Cease-Fire Takes Hold In Baghdad
This article is from the archive of The New York Sun before the launch of its new website in 2022. The Sun has neither altered nor updated such articles but will seek to correct any errors, mis-categorizations or other problems introduced during transfer.
BAGHDAD — A shaky cease-fire appeared to take hold yesterday in Baghdad’s Sadr City, after a cleric who brokered the deal for Shiite fighters said they would honor it even after clashes left at least 11 dead and 19 wounded. The pact was intended to stop seven weeks of fighting between American-supported Iraqi troops and Shiite extremists who have fired more than 1,000 rockets into the Green Zone, home to the government and Western embassies. But the cease-fire did not start well, with clashes the past two days.

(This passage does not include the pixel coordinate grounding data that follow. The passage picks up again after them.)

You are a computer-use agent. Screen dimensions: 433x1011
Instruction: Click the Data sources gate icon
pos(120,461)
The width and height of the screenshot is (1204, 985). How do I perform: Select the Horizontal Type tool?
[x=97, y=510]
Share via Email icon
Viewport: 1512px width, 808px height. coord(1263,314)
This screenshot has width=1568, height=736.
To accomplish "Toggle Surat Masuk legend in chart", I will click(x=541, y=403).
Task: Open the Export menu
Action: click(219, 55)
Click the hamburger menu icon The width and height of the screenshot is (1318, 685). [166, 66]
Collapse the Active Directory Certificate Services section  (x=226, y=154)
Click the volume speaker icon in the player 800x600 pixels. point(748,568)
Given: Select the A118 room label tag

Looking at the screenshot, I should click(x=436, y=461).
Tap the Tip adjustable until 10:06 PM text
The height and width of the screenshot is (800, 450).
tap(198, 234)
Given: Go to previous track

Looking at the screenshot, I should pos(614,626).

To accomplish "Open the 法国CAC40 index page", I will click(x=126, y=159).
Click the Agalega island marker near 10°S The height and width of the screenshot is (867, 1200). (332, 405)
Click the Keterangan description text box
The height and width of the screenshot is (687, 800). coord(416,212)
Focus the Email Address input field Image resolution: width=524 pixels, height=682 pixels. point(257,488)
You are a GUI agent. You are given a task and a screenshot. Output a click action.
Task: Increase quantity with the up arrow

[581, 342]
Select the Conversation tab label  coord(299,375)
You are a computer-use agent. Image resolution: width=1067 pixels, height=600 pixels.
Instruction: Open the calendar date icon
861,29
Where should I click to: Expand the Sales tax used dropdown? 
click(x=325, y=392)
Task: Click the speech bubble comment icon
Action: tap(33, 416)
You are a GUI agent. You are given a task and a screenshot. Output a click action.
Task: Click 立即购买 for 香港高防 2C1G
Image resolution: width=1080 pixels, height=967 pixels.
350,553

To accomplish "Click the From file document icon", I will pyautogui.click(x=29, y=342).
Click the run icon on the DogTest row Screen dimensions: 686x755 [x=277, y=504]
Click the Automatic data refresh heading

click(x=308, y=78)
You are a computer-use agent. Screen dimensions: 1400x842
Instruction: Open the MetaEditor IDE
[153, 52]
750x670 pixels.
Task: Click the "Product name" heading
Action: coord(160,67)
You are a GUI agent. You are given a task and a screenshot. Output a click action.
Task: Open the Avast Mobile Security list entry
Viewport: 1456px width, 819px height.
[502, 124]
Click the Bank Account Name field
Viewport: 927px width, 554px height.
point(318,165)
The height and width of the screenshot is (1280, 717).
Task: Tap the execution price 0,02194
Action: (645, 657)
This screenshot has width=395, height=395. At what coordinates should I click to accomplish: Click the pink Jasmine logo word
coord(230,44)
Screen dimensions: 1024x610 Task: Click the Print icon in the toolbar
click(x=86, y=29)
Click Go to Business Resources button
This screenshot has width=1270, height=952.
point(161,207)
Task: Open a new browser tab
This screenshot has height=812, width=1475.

Iraqi medics reported 11 killed and 19 wounded. There were women and children among the wounded, said hospital officials, speaking on condition of anonymity because they were not authorized to talk to the press. The U.S. military said it could confirm the deaths of six militants.
In unrelated violence in northern Iraq, a roadside bombing killed five Iraqi soldiers yesterday in Mosul, police said, speaking on condition of anonymity because they were not authorized to talk to the press. Iraqi troops and American soldiers launched an operation against Sunni extremists there.